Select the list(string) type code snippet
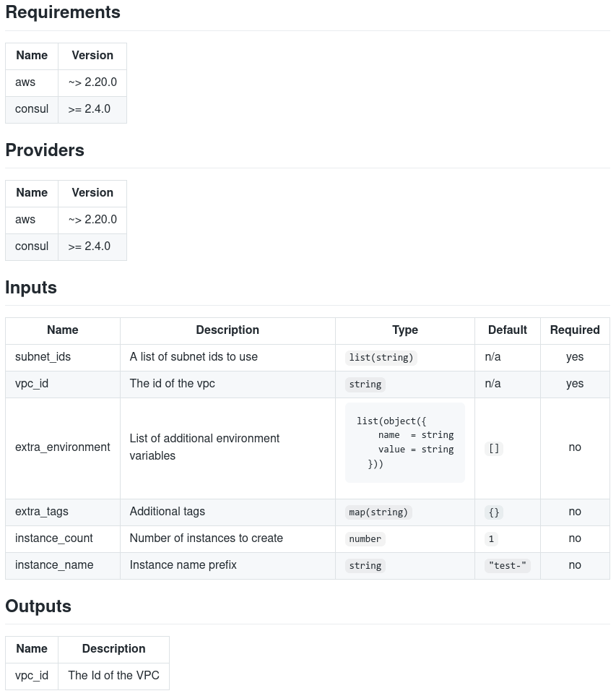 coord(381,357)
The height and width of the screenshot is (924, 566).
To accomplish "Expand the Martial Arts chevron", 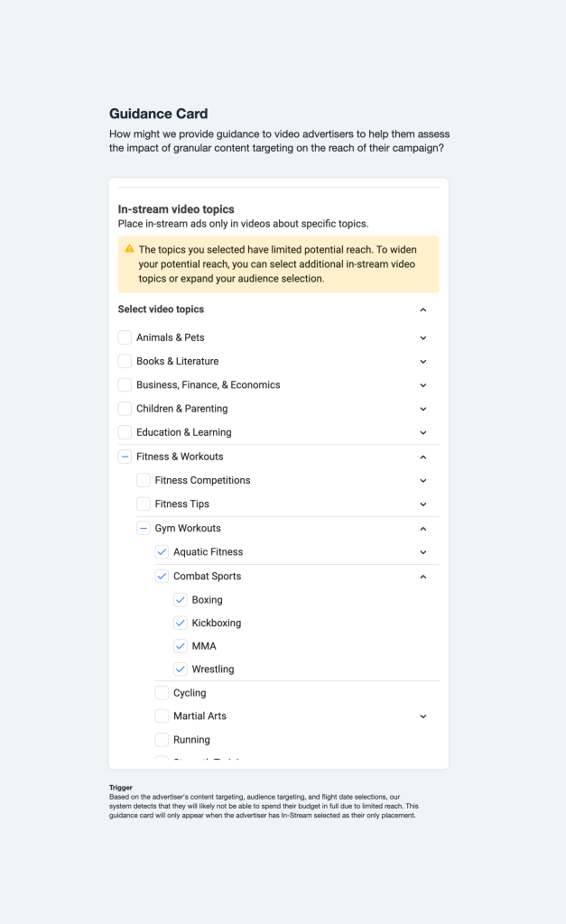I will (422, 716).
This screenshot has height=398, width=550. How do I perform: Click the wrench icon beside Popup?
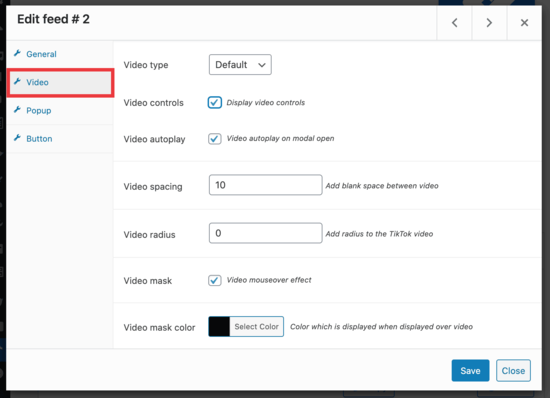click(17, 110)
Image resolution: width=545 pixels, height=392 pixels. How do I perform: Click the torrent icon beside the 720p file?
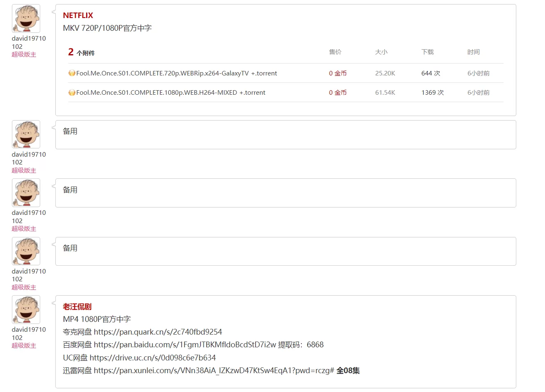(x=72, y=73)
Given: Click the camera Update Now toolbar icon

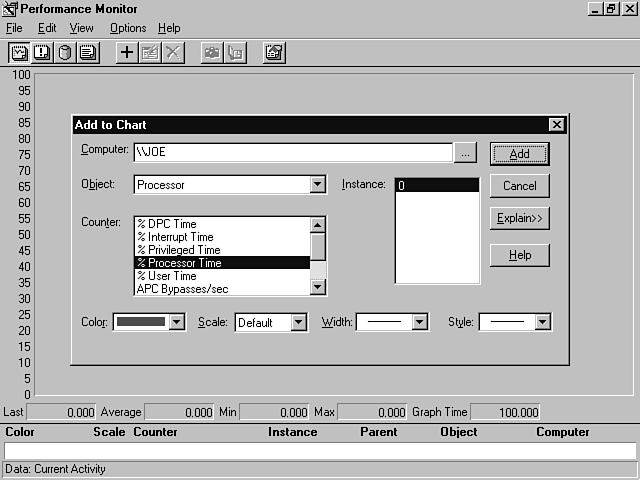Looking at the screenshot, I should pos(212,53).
= = =
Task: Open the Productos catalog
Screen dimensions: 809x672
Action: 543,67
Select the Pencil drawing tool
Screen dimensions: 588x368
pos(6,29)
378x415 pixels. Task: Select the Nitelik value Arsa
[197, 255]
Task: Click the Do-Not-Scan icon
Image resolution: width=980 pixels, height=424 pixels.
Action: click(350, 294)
= = =
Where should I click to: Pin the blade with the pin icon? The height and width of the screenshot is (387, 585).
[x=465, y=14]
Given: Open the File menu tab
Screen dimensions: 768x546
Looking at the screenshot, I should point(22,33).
= = =
## DESCRIPTION OF THE TASK
In the material above, find each line that has the string "Open" and return it.

## TASK ANSWER
Task: Open the Productos catalog
Given: Open the File menu tab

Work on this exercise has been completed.